> _WORK REQUEST_:
A single number is the required answer: the count of lines in the listing below that hold the string "Setup".
[[ PROVIDED RECORDS open ]]
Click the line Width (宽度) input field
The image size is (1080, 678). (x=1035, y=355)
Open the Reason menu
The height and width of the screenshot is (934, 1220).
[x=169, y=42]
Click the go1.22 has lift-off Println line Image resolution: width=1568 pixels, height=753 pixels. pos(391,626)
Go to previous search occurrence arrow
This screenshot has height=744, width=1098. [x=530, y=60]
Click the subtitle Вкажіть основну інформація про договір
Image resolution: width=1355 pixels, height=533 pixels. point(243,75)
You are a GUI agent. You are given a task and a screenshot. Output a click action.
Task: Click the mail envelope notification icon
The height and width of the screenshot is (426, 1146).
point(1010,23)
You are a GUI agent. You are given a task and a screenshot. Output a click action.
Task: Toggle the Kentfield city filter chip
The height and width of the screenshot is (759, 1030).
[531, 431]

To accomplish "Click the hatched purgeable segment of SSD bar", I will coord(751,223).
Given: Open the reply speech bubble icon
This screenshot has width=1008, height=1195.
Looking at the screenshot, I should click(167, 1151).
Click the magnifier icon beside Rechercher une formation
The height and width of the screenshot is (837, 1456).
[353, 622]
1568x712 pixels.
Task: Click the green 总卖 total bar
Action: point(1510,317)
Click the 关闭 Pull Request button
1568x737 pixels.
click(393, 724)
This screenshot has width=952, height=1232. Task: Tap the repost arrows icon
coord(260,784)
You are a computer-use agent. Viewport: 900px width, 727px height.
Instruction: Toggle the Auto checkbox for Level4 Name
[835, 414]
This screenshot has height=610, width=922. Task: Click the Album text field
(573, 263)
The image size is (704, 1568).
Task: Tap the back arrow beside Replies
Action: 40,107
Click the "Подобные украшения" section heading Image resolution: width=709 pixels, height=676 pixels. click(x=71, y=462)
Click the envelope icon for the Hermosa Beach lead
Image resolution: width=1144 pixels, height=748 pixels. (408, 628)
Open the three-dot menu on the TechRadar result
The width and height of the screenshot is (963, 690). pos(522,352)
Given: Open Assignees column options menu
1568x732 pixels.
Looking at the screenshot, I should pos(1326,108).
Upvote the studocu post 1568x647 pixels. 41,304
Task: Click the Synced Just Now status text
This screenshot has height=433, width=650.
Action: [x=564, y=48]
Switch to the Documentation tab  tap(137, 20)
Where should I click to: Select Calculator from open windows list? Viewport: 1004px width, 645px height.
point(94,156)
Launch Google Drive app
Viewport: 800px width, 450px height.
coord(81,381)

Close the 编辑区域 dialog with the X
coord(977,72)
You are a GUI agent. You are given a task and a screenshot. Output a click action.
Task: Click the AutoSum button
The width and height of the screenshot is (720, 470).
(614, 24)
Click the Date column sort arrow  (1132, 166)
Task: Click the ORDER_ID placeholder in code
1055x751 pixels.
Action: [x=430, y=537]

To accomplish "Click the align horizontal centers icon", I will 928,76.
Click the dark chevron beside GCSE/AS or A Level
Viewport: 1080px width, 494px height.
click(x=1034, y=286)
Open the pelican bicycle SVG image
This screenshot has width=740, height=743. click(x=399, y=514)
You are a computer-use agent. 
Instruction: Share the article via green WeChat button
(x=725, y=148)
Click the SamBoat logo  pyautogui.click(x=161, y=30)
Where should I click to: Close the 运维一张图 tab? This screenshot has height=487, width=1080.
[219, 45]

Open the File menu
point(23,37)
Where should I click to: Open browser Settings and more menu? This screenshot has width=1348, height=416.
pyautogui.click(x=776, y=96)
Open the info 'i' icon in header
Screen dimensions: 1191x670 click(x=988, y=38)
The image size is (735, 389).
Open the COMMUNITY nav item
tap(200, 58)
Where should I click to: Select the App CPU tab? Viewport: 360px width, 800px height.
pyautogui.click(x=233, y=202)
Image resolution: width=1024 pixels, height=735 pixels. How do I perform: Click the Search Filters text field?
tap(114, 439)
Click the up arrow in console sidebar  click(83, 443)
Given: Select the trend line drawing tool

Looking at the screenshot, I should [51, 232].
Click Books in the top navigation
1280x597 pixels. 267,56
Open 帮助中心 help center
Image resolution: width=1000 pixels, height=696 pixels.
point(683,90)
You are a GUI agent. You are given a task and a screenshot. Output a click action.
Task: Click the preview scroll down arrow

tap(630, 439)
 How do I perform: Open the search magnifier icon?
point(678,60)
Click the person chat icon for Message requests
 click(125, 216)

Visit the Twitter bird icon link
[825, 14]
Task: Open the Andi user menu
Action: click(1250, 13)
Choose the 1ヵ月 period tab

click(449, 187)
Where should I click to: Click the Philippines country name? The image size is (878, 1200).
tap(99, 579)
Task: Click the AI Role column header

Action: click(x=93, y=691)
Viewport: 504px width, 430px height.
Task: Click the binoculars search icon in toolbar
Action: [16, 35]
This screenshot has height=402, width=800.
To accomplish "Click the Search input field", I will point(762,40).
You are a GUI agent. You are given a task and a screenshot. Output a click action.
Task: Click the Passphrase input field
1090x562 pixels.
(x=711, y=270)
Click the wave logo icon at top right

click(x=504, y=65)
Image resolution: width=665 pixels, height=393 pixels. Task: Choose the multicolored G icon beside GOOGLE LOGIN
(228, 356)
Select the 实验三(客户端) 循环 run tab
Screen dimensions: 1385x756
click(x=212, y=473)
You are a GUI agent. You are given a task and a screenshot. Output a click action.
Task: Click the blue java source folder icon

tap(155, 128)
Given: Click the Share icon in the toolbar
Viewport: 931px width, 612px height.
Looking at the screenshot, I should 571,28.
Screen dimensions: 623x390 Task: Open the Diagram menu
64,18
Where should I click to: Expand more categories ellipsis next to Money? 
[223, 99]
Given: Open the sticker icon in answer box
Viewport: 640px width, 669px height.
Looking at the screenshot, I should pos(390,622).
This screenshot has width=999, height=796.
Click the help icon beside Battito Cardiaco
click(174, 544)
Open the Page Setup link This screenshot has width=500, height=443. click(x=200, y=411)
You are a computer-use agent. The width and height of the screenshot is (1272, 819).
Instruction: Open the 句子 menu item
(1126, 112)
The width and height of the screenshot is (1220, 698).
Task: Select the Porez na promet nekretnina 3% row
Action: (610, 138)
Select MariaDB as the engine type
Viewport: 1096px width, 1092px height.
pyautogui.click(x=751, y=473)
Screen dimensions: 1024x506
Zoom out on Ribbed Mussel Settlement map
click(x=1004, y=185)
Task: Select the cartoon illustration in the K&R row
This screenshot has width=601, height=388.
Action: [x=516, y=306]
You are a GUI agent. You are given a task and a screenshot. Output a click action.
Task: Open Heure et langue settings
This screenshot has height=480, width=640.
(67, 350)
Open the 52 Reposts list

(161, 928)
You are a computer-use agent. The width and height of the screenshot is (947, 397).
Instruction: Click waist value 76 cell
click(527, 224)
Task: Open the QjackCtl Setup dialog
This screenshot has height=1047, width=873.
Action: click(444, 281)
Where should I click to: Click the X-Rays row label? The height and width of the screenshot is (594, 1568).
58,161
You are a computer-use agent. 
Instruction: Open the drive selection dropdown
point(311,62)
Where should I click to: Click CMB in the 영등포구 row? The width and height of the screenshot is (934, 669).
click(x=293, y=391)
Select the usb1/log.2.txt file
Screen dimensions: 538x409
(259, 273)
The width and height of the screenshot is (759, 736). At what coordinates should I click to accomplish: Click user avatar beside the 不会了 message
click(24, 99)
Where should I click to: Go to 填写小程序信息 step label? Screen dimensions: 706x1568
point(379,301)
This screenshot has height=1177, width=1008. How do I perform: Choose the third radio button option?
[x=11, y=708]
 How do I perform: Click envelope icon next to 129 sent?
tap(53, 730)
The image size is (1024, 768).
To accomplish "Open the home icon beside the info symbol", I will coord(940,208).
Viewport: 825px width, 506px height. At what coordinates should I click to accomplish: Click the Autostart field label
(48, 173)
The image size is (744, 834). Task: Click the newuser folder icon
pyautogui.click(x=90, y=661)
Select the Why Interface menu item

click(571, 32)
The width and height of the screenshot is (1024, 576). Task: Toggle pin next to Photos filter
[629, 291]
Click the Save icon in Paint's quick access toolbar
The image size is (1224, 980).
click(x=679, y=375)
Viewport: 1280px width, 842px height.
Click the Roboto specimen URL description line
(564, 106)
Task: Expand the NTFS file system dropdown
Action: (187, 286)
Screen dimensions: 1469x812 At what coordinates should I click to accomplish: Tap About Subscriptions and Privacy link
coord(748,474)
[[ PROVIDED RECORDS closed ]]
> _EXPECTED OUTPUT_:
2